Rechtspraak
Gerecht in Eerste Aanleg van Aruba, 30 oktober 2012
ECLI:NL:OGEAA:2012:BY4627
werknemer/Stork Wescar Arbuba N.V.
Werknemer is in loondienst geweest bij Stork. Op 27 april 2009 is hij op staande voet ontslagen. De arbeidsovereenkomst werd bij beschikking van 26 november 2009 ontbonden met ingang 1 december 2009. Bij beschikking van 7 januari 2010 is het ontslag nietig verklaard wegens het ontbreken van een dringende reden. Werknemer heeft een verklaring voor recht gevorderd dat hij nog recht heeft op uitbetaling van 25 vakantiedagen conform artikel 10 van de Vakantieverordening inclusief vertragingsrente. Ongeveer tien van deze dagen vloeien voort uit de periode tussen ontslag op staande voet en ontbinding van de arbeidsovereenkomst. Stork heeft daarop aangevoerd dat werknemer in de periode dat hij thuis zat tot aan de ontbinding geen vakantiedagen opbouwde, omdat vakantiedagen, blijkens de memorie van toelichting bij de Vakantieverordening, worden toegekend ‘om de arbeider in staat te stellen in physiek en psychisch opzicht te laten herstellen van werk’. Omdat hij niet heeft gewerkt, heeft hij ook geen recht op de vakantiedagen, aldus Stork.

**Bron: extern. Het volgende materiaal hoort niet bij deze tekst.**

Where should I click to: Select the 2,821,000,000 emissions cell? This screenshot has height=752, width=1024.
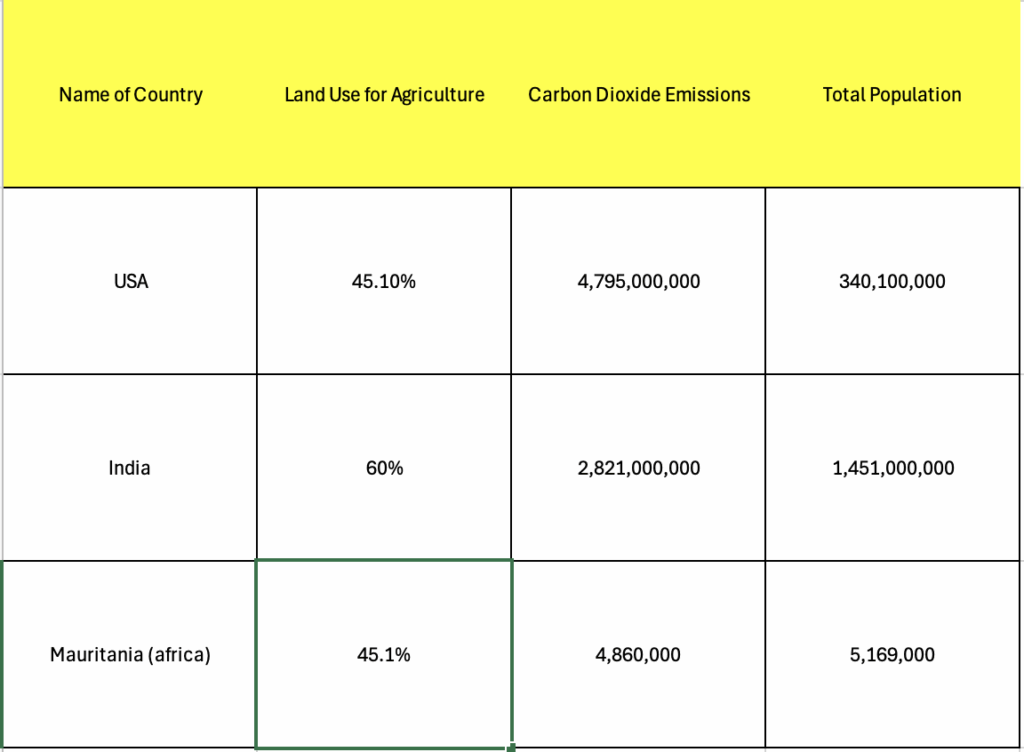639,467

Het Gerecht in Eerste Aanleg van Aruba oordeelt als volgt. Anders dan Stork kennelijk voorstaat geeft de Vakantieverordening een limitatieve opsomming van situaties waarin de aanspraak op vakantie vervalt. De onderhavige situatie, waarin werknemer thuis zat omdat hij, naar later is vastgesteld, was ontslagen op staande voet zonder dat daar een dringende reden voor was, valt niet onder die limitatieve opsomming. Dit brengt mee dat werknemer ook in de periode dat hij thuis zat tot het moment van ontbinding van de arbeidsovereenkomst, te weten 1 december 2009, vakantiedagen opbouwde. De wettelijke rente en vertragingsrente is ook verschuldigd, maar pas vanaf datum ontbinding.